Second, Tier 3 is where I would most want a small fine-tuned classifier instead of a general LLM. The task is genuinely a 4-class classification of short strings. A 50-MB model running locally would beat gpt-4o-mini on latency by three orders of magnitude and on cost by infinity. For this post I used the LLM because the point was to show what most people actually run today.

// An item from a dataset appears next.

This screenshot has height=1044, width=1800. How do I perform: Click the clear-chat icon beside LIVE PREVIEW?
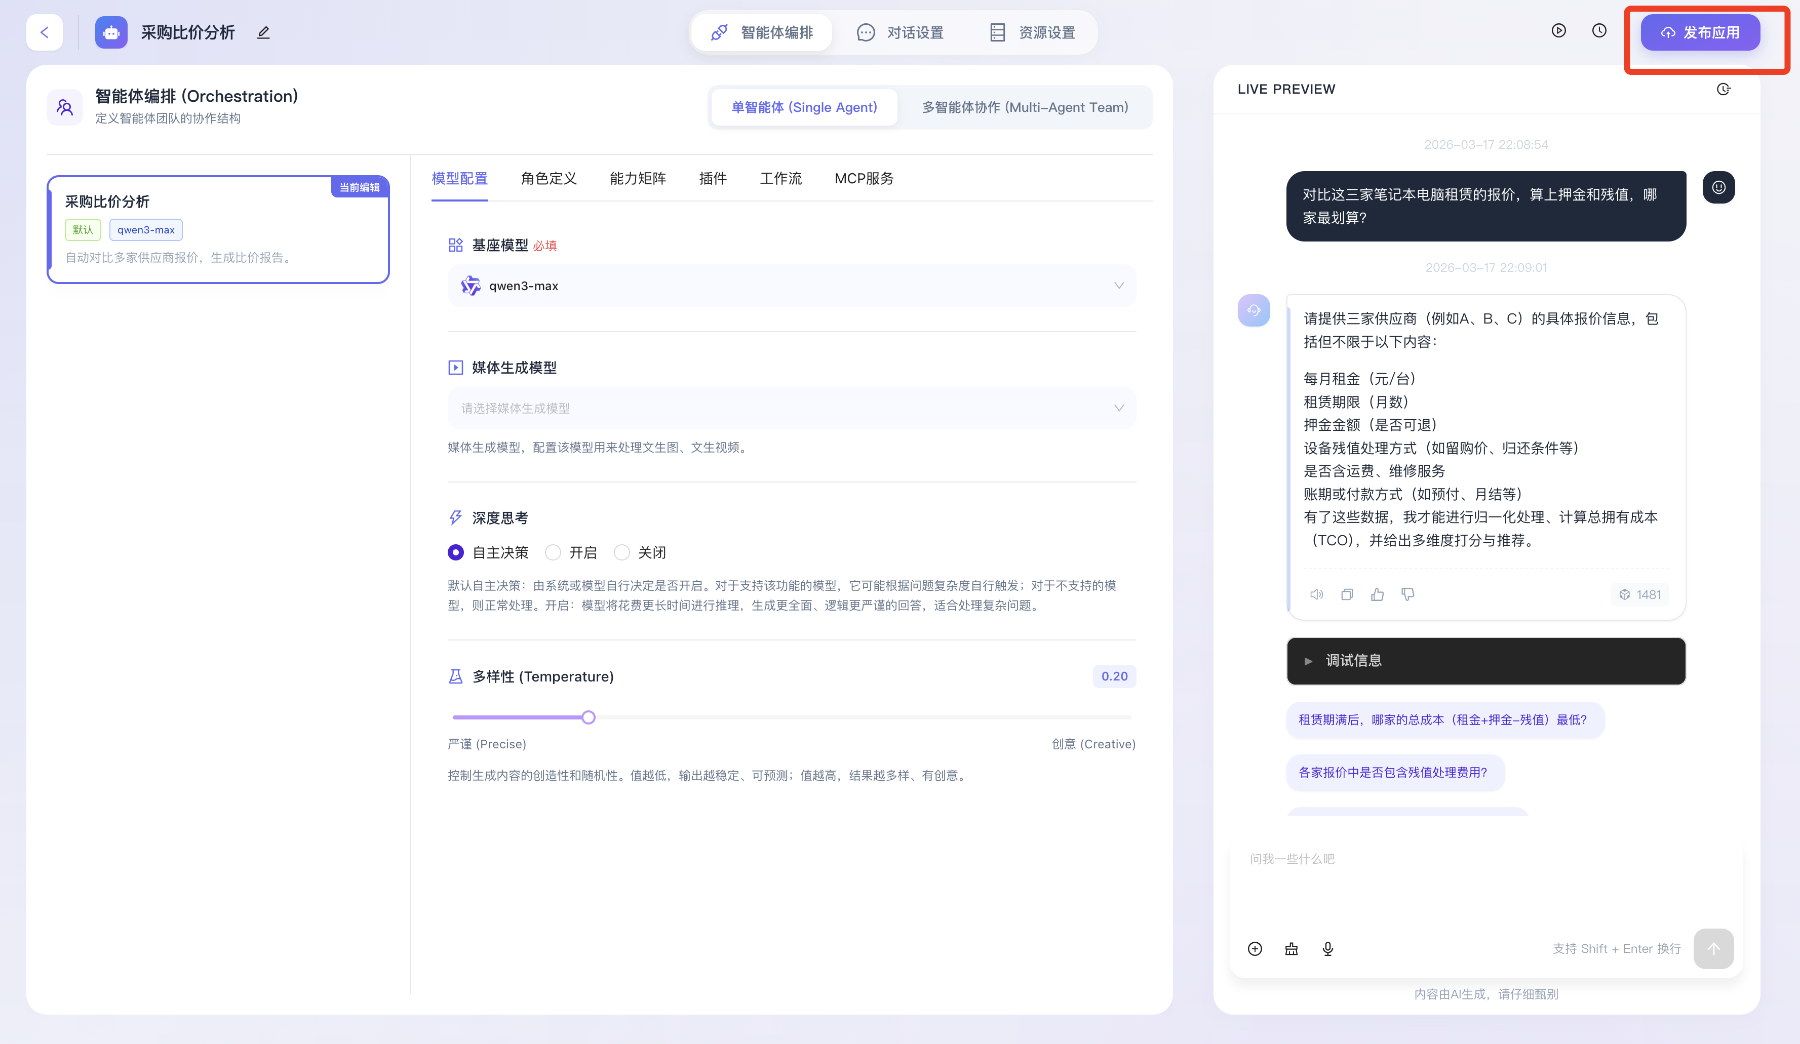(1723, 89)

Third, if you are doing this in production, cache aggressively at Tier 3 — the same novel tool name will appear again, and the second time it does, it should be a Tier 2 entry, not another LLM call. My reference engine does not do this on purpose, because I wanted the benchmark to reflect a worst-case Tier 3 cost.

Code and data

All of it is in the repo, runnable on your machine in about a minute (the Tier 1 + Tier 2 portion). The Tier 3 portion needs an OpenAI key and costs a fraction of a cent for 100 calls — https://github.com/suyog-trivedi/agent-attack-zoo/tree/main/action-classifier-3tier

If you re-run with your own workload, I would be curious what your tier-mix looks like. My 78 / 15 / 7 split is from a synthetic mix that I think mirrors single-agent / framework-tool setups reasonably well. Multi-agent and MCP-heavy stacks are likely very different — more diverse tool surface, fatter tail, more Tier 3.

Closing question — if you are running an LLM classifier in front of every tool call today, what does your actual p99 tool-call latency look like, and what fraction of those calls genuinely needed the LLM? Curious to hear the real numbers, not the ones we hope for.


Opinions are my own, not my employer's.